With the light of day, the Eternal City, seated on its throne of seven hills, fully gave us all it had promised, banished every feeling of disappointment, and filled our minds with ever-increasing wonder and amazement … Empires, principalities, powers, and dominions have perished; altars and their gods have mingled with the dust; a religion which made men virtuous in peace and invincible in war has perished or been supplanted, yet the Eternal City itself remains. Frederick Douglass, Life and Times of Frederick Douglass, Written by Himself, 1892, p 694

In a couple of weeks I’ll be leading my first “tour” through Rome, a very informal walk exploring the network of people and places that Black artists may have been a part of during their travels in the Eternal City. Once I’ve led the walk and completed my research I’ll include a page with the map etc., on here. But for now I’m using this blog to connect my thoughts. Murray’s Handbook contains several different plans for visiting sights in Rome and its environs. But this journey is a special experiment, an opportunity to walk, and in walking, to remember communities of artists whose lives are embedded in the Eternal City, whose lives shaped the Eternal City, and whose lives remain unseen.

Murray’s Handbook for Travelers in Central Italy. Part II Rome and It’s Environs, 1853 p 242

Walking is an embodied and profoundly social activity, it is a way of thinking and feeling (to quote Tim Ingold and Jo Lee Vergunst), a way of acting and being amidst all the different contexts and layers that make up a place. Walking our way through today’s Rome gives us an opportunity to call up another world - to reflect and imagine, to look back, onto a past that remains important to Rome’s present and its futures. Walking also brings us into a range of encounters with the human and non-human world. Talking to artists has reminded me about textures and materials, the feeling of touching a wall or the acoustic sounds of a street at different times of the day. These are all part of the landscape of a community. Even Nathaniel Hawthorne described the sounds of birds and rushing fountains - sounds that I still thrill to today.

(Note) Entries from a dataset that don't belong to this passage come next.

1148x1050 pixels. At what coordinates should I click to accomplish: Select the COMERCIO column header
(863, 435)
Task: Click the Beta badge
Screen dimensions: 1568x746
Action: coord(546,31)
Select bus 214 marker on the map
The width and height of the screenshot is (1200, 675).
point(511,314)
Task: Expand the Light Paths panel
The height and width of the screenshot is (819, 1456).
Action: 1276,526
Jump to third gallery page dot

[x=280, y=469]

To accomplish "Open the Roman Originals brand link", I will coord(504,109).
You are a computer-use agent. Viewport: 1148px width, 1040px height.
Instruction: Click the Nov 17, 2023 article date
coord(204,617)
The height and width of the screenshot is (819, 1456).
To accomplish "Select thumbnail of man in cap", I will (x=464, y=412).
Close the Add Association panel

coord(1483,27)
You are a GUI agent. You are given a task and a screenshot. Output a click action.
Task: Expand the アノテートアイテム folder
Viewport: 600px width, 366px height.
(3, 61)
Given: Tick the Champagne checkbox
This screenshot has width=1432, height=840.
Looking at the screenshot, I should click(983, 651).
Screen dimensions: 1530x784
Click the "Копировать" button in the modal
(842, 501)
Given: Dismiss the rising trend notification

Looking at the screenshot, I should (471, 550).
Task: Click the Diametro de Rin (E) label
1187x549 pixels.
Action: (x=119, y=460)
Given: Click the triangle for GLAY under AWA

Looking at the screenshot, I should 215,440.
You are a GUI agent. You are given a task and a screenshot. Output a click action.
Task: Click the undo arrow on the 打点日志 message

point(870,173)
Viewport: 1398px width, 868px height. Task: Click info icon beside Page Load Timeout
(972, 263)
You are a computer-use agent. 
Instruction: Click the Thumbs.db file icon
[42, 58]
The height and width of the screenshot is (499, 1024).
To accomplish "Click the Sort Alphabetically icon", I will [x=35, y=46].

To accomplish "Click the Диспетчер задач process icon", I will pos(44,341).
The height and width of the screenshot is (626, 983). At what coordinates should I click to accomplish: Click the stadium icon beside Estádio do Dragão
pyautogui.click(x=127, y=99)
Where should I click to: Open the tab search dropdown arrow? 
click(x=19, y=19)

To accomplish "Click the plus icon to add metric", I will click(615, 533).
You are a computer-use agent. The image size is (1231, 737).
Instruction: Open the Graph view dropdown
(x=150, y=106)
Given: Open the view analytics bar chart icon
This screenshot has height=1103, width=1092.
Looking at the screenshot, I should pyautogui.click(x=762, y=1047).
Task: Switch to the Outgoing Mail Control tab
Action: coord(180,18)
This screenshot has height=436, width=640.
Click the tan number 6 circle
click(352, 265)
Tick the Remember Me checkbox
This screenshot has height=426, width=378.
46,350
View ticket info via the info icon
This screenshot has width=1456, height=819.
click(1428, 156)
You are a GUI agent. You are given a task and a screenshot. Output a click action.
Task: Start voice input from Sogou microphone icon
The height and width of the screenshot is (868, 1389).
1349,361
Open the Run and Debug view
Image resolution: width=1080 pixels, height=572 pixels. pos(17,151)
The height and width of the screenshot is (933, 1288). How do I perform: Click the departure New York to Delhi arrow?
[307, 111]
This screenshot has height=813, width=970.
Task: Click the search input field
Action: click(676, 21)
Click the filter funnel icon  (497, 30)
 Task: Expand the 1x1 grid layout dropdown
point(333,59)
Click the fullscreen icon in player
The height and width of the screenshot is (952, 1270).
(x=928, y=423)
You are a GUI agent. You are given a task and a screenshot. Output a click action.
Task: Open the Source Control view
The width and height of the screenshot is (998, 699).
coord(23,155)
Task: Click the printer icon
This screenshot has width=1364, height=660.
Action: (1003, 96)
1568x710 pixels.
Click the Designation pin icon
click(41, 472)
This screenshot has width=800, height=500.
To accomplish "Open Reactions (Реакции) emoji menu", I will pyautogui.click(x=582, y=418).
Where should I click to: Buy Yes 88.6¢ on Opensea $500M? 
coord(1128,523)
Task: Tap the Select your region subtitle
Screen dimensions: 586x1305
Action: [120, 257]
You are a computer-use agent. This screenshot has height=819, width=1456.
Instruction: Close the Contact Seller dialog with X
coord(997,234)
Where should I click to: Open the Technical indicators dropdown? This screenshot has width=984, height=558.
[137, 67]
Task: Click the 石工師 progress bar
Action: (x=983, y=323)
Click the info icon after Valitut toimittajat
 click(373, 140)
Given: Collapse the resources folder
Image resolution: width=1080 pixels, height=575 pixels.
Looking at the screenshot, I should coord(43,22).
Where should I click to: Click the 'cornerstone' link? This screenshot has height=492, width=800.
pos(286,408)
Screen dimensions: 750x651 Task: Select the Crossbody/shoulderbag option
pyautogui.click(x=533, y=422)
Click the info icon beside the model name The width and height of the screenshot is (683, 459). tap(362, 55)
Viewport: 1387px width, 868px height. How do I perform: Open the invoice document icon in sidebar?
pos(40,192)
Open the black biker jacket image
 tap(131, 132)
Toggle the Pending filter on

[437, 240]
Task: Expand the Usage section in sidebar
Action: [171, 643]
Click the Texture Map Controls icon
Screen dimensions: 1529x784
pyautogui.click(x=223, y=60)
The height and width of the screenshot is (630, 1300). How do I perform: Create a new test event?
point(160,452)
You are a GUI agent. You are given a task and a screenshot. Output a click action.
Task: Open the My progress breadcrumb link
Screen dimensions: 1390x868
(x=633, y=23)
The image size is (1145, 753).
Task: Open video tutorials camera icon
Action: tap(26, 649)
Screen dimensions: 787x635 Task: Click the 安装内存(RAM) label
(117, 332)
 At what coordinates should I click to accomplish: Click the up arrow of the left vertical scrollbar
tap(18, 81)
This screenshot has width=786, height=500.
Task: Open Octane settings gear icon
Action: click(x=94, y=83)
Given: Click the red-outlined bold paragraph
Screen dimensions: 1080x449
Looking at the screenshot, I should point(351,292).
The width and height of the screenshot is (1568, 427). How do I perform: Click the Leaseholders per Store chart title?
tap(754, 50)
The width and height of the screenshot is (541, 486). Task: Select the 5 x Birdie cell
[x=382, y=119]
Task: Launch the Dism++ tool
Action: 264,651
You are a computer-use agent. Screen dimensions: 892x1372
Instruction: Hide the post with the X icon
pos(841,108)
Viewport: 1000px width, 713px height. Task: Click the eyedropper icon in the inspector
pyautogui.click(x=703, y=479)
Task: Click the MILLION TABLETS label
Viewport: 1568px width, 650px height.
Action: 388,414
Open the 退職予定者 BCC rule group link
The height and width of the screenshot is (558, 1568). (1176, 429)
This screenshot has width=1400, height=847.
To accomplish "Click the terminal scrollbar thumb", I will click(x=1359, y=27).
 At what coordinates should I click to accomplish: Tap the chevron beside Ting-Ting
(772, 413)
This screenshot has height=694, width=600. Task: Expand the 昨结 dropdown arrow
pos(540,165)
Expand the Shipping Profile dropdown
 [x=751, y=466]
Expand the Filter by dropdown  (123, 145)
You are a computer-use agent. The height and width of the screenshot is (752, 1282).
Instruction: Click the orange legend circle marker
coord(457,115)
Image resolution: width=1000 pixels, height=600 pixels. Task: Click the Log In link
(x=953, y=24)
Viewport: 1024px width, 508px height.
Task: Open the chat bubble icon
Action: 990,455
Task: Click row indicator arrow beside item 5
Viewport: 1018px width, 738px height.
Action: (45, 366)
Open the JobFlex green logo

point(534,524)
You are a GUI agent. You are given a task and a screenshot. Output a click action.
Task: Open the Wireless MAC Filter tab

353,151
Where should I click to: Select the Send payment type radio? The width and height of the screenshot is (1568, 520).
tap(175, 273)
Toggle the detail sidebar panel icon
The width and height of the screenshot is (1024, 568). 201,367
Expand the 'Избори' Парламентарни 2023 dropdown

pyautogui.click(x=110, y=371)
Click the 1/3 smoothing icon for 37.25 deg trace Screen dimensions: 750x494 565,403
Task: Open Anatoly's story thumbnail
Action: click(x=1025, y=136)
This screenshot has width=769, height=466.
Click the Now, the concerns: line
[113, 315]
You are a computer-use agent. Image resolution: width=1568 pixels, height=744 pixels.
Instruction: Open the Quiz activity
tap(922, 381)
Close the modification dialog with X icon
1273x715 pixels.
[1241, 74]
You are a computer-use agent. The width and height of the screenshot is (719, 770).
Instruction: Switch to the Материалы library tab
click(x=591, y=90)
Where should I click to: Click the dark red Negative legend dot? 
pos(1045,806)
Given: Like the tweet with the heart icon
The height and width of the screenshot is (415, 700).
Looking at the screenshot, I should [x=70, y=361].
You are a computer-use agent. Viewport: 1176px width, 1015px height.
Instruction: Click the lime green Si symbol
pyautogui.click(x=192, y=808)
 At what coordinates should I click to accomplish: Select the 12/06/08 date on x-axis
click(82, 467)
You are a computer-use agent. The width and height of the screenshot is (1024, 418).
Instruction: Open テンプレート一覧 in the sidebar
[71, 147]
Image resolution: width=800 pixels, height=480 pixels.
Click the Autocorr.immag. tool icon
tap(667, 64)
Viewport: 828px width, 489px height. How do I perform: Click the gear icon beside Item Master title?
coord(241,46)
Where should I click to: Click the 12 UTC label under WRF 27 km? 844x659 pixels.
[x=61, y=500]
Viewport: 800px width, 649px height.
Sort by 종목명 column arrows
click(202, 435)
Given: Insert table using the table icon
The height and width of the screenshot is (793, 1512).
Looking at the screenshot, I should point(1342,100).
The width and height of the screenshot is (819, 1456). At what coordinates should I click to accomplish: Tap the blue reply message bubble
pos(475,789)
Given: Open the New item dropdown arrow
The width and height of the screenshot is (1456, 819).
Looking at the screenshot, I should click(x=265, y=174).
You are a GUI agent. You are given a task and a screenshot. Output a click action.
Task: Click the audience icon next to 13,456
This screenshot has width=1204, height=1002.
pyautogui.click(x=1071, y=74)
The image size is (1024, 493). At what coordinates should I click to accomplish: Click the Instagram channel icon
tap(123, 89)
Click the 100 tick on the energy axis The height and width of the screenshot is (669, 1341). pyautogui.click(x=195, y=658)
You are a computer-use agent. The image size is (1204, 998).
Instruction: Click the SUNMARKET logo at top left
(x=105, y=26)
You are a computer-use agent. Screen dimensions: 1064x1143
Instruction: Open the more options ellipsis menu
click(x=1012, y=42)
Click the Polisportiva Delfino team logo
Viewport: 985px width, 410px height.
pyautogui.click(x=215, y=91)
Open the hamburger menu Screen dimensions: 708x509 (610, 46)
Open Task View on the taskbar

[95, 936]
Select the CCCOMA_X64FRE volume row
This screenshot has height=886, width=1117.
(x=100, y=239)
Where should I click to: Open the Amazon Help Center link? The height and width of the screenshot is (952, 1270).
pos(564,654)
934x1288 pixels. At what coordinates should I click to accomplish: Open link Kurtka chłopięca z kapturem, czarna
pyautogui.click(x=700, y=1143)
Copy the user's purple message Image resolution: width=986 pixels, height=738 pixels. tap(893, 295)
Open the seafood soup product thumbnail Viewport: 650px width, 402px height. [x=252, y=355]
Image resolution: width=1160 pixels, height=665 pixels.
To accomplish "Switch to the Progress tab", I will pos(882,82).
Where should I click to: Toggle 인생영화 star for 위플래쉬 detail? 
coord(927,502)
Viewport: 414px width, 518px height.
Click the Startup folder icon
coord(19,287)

Walking is a mobile, migratory practice. In this sense it can also reflect the practice and experience of the artists who traveled to Rome, who moved houses and studios, and also reflects something about Rome itself. Walking animates and opens up Rome’s layered histories - told in the materials of architecture, art and urban planning - a little differently. Walking moves through this city, and makes a city mobile. Walking might be an apt metaphor for the histories of encounter and migration that are fundamental to this city, and to Italy itself.